## [Consigne]
Rédigez la suite de l'extrait ci-dessous sur le film «Pas de vagues», en reprenant après sa dernière phrase.

Unanimement salué par la critique, le film «Pas de vagues» de Teddy Lussi-Modeste prétend traiter les maux qui affectent l’institution scolaire et rate sa cible en succombant au politiquement correct.
 
Un professeur calomnié par ses élèves et menacé de mort dans une banlieue parisienne difficile. Une hiérarchie paresseuse et apeurée. Une culture de l'omerta. L'ingénu qui se familiarise avec la bande-annonce du film Pas de vagues de Teddy Lussi-Modeste croit dans un premier temps avoir sous les yeux l'adaptation cinématographique du drame de Samuel Paty qui se fait encore attendre. Du moins croit-il qu'un réalisateur courageux s'empare enfin de l'un de ces problèmes existentiels qui affectent la société française et ces fameux «territoires perdus de la République», où les hussards noirs sont aussi bien désarmés qu'en première ligne. Après tout, le film n'est-il pas censé être inspiré de l'expérience du réalisateur dans un établissement en Seine-Saint-Denis ?

## [Documents fournis]
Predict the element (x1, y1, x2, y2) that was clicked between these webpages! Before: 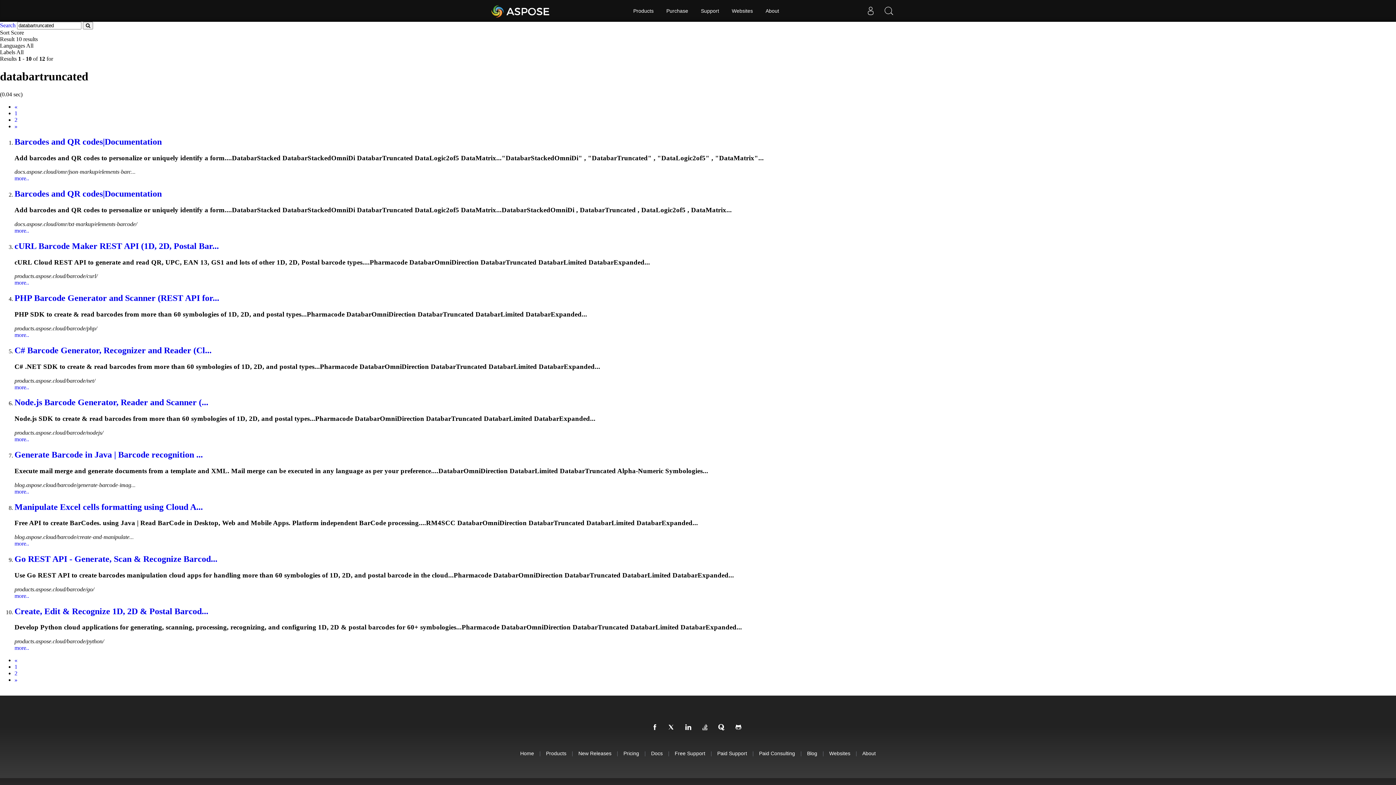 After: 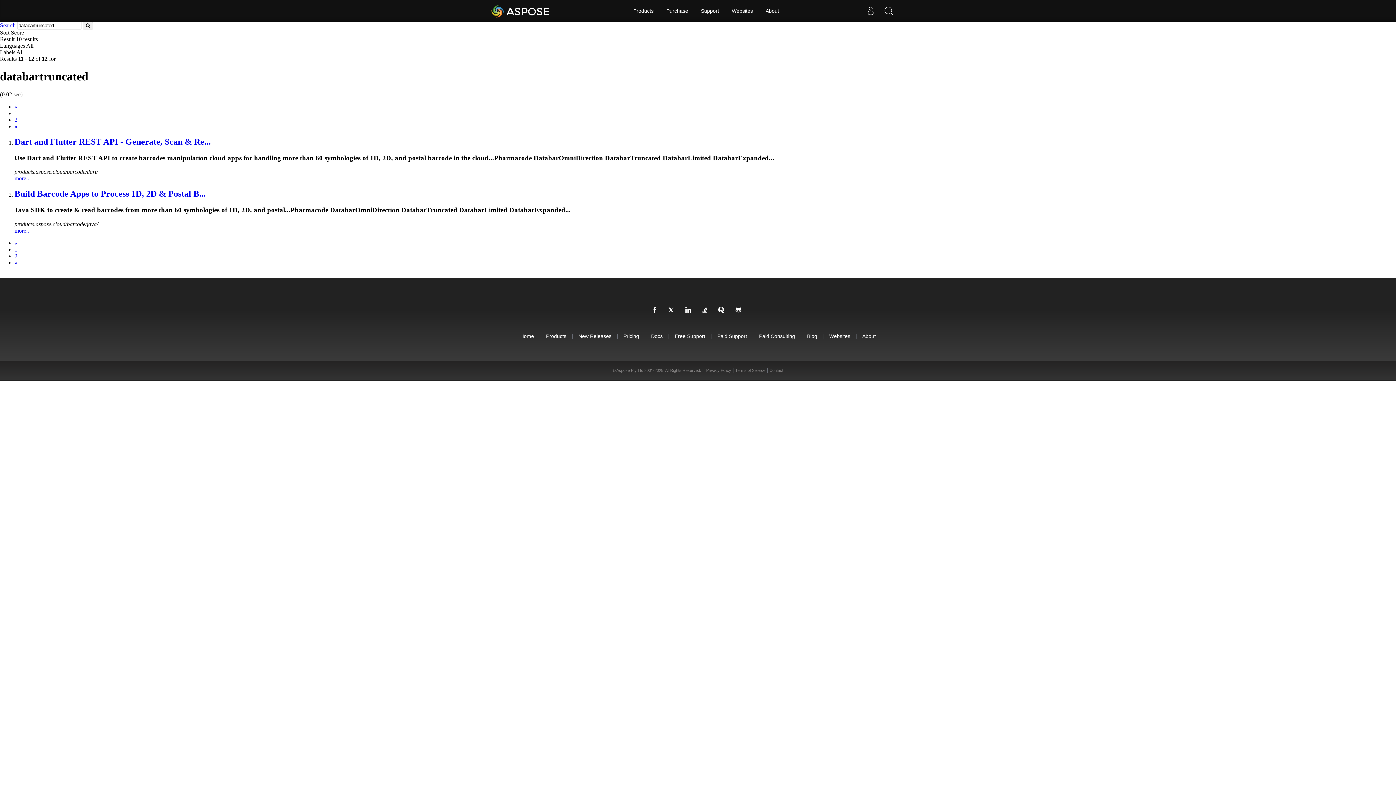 Action: bbox: (14, 670, 17, 676) label: 2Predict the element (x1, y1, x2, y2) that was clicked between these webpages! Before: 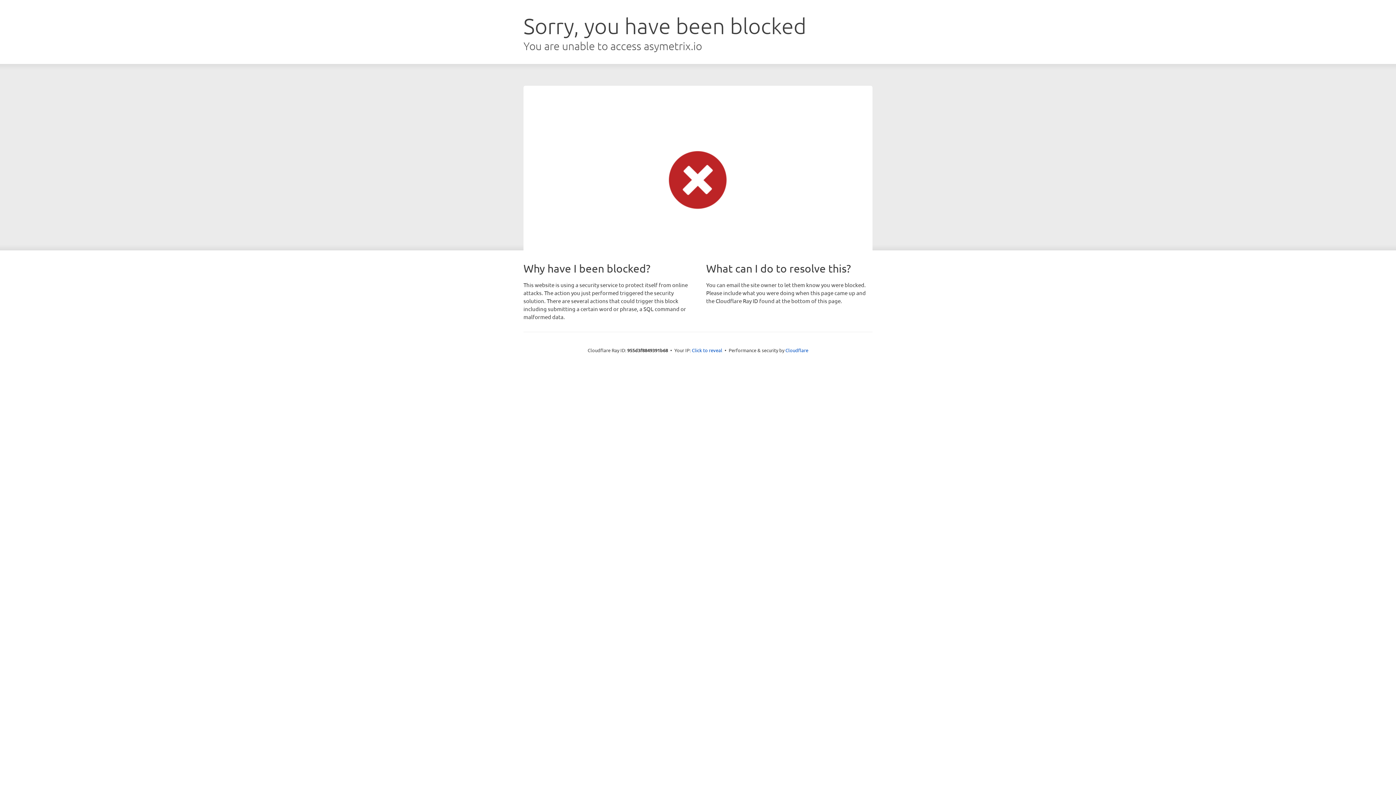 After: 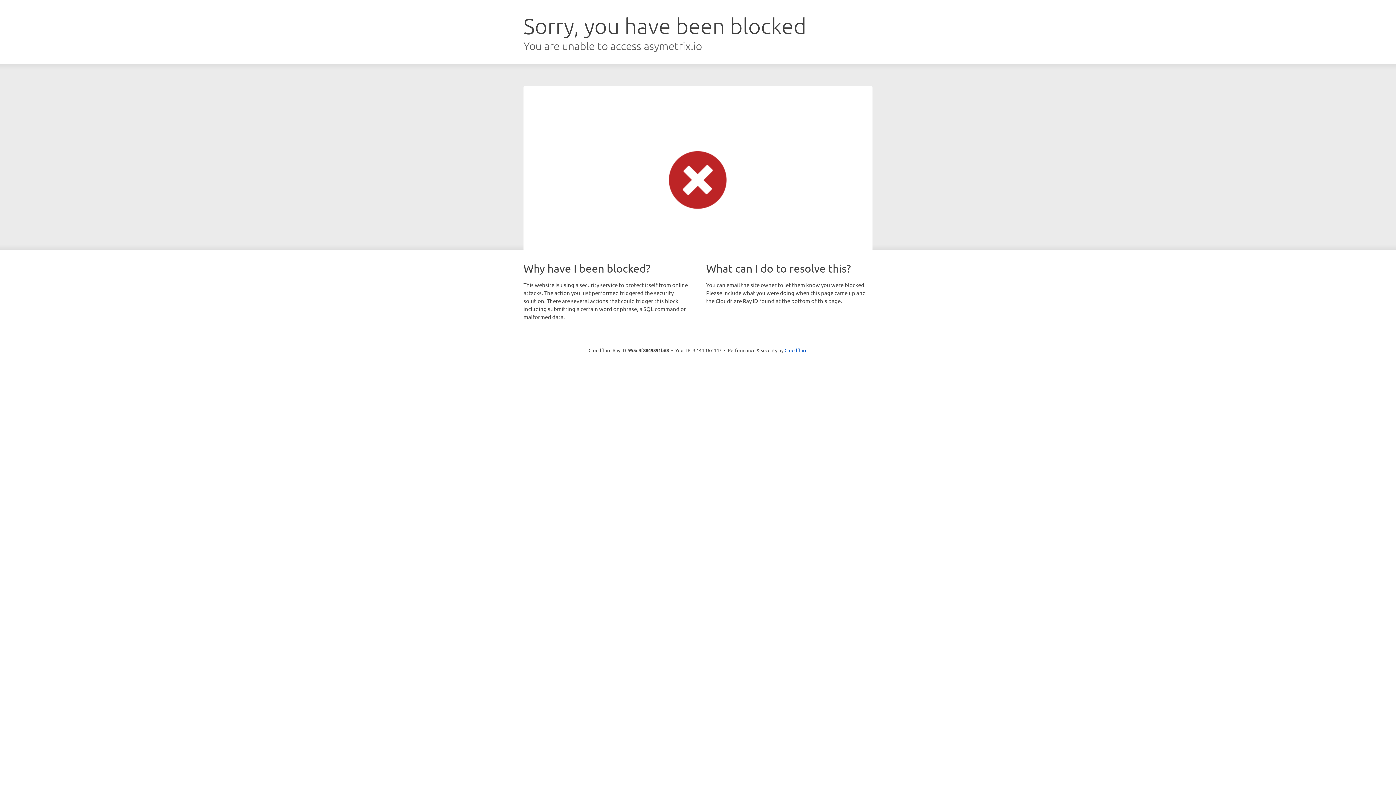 Action: bbox: (692, 346, 722, 353) label: Click to revealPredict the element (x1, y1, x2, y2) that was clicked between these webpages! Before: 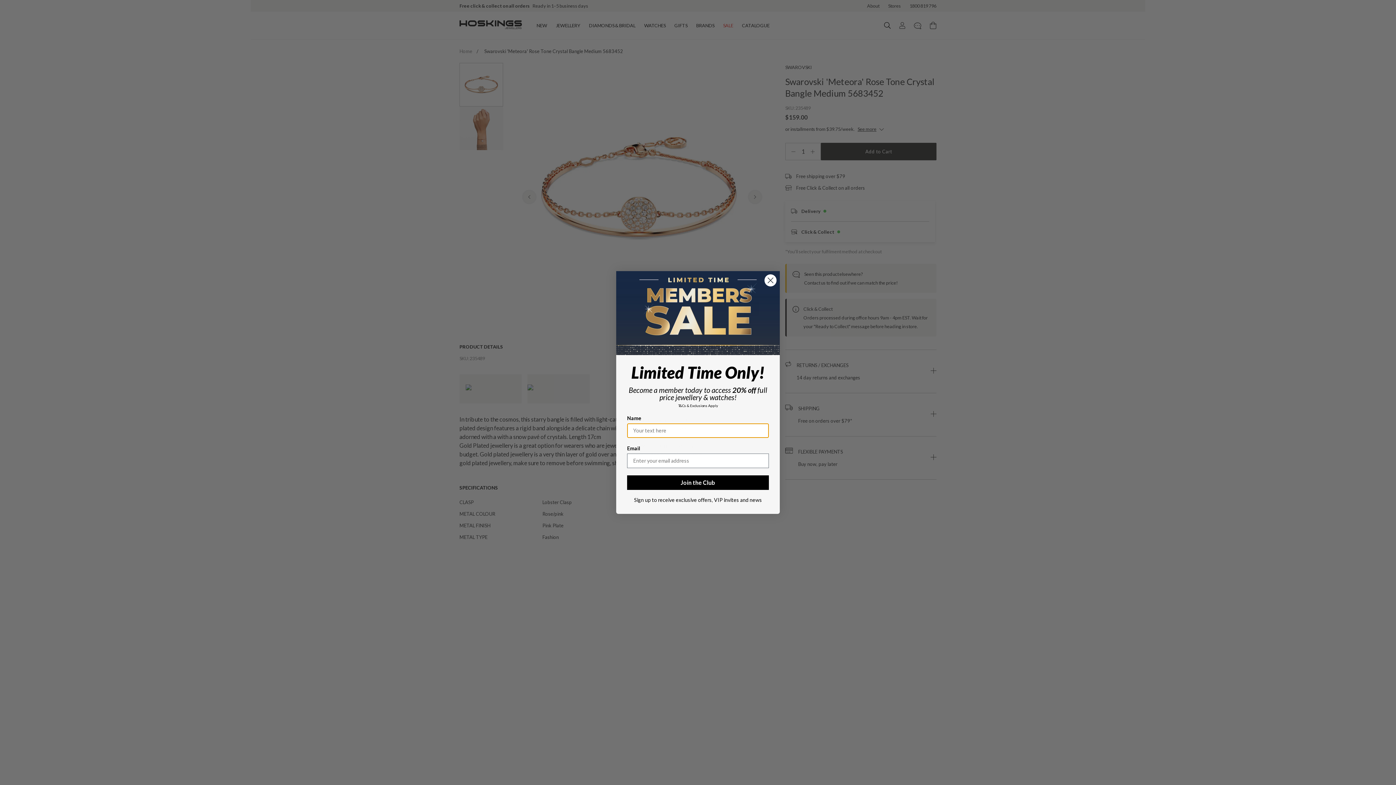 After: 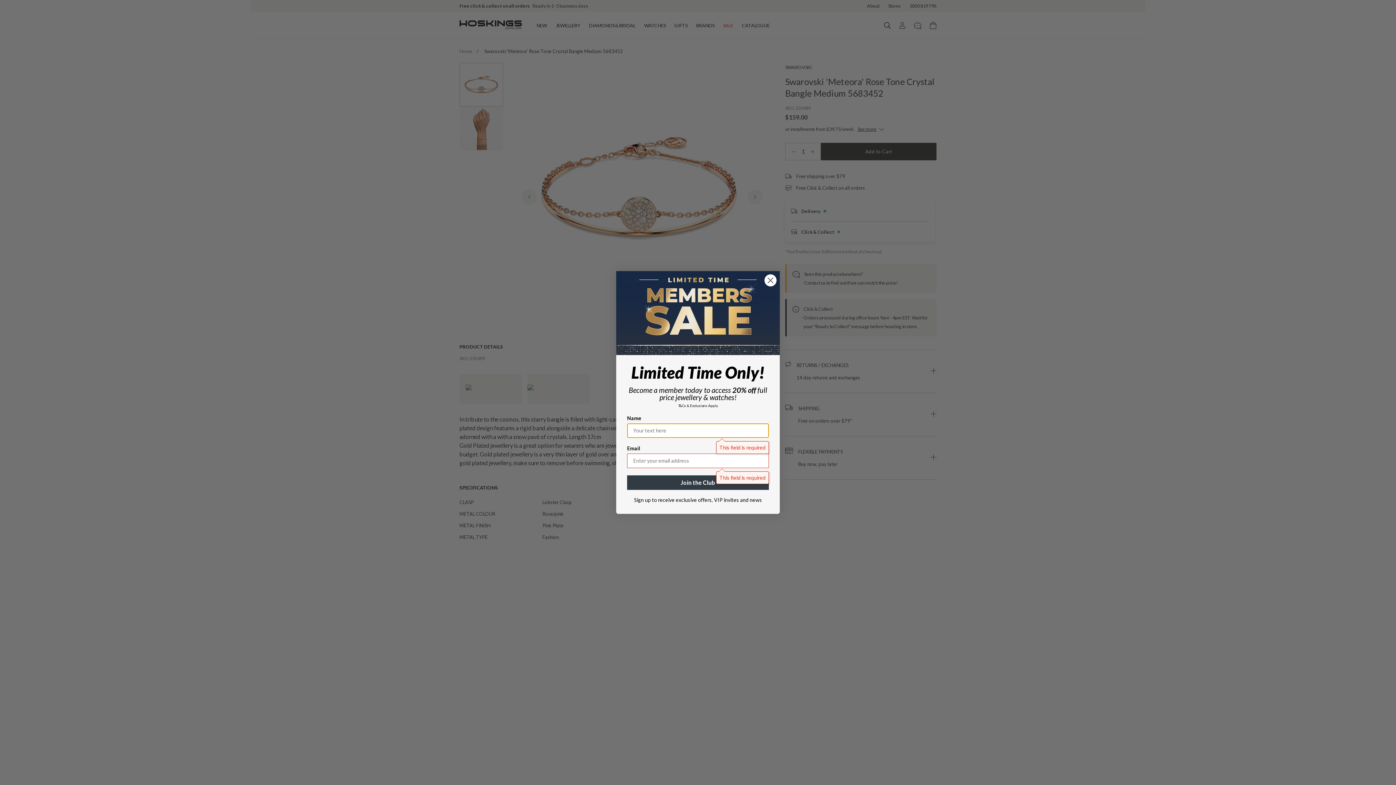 Action: bbox: (627, 475, 769, 490) label: Join the ClubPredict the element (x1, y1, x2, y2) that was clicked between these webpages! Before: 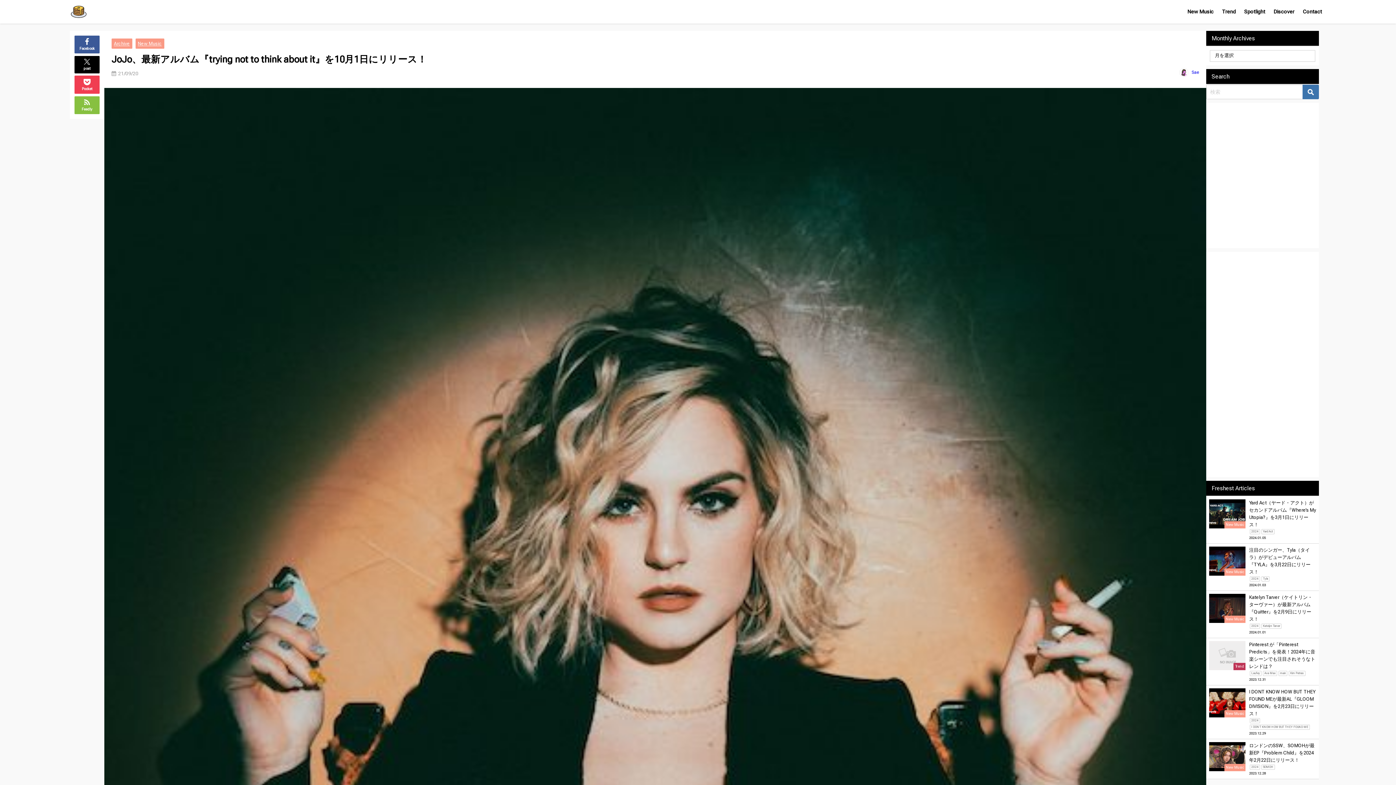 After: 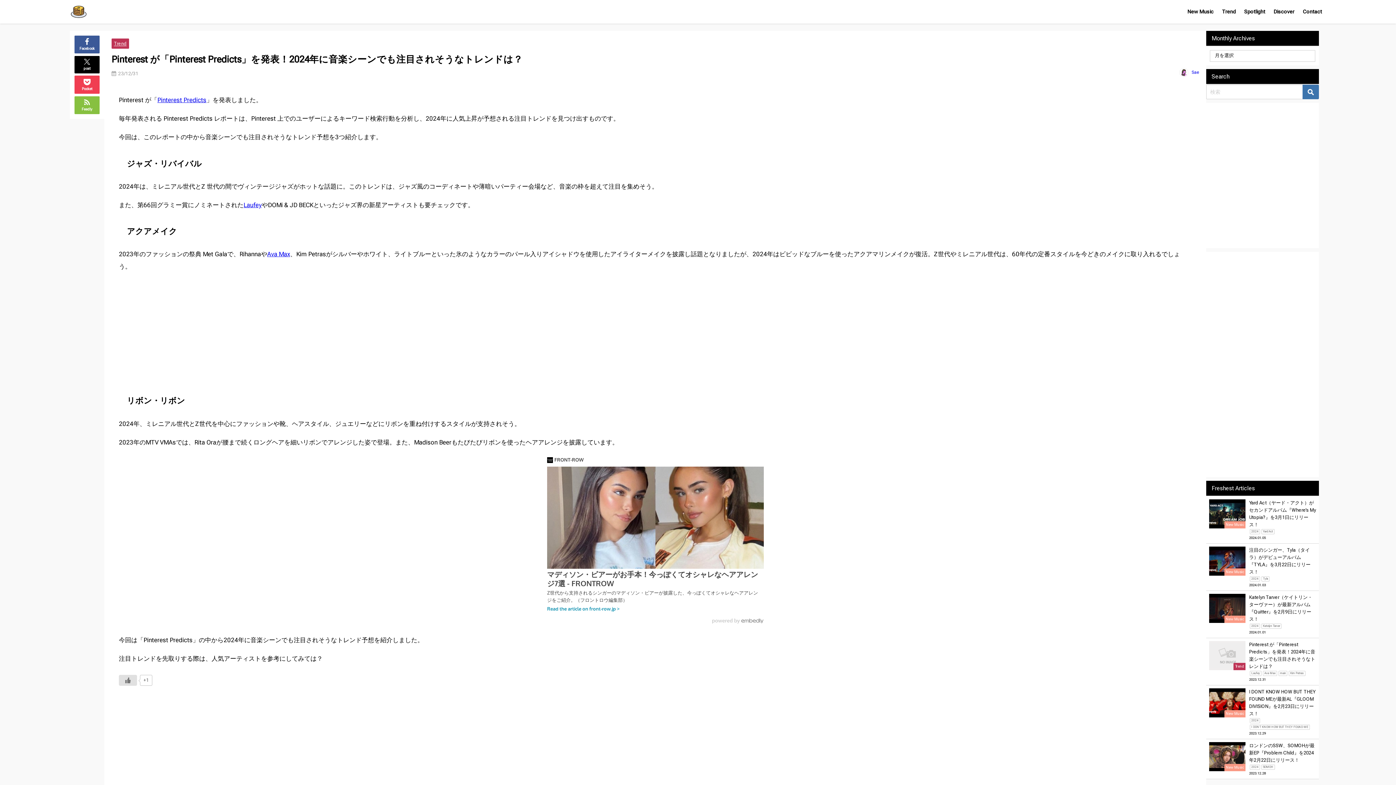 Action: label: Trend
Pinterest が「Pinterest Predicts」を発表！2024年に音楽シーンでも注目されそうなトレンドは？
LaufeyAva MaxmainKim Petras
2023.12.31 bbox: (1206, 638, 1319, 685)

## [Réponse rédigée]
Que nenni ! De ces questions essentielles, il n'en est rien. Le film se veut réaliste. Il prétend s'inscrire dans le mouvement de libération de la parole des professeurs face à une hiérarchie pusillanime. Pour cela, il réussit l'exploit de mettre en scène un enseignant homosexuel dans un établissement en panne de mixité sociale sans effleurer les sujets qui défraient la chronique ainsi que les causes à l'origine de l'effroi de l'administration. Cerise sur le gâteau, c'est au doux nom de Steve Reynaud que répond le grand frère qui menace le professeur, fait régner la terreur au sein de sa famille, intimide sa sœur Leslie, au point de décourager cette dernière de renoncer aux accusations mensongères de harcèlement sexuel qui ont lancé la machine infernale. Si les assassins de Samuel Paty et de Dominique Bernard étaient originaires du Caucase, il n'est, hélas, guère besoin d'être bac + 50 en sociologie pour affirmer que le blondinet aux yeux bleus aux allures de skinhead ne correspond pas au profil type de l'élève redouté en 2024.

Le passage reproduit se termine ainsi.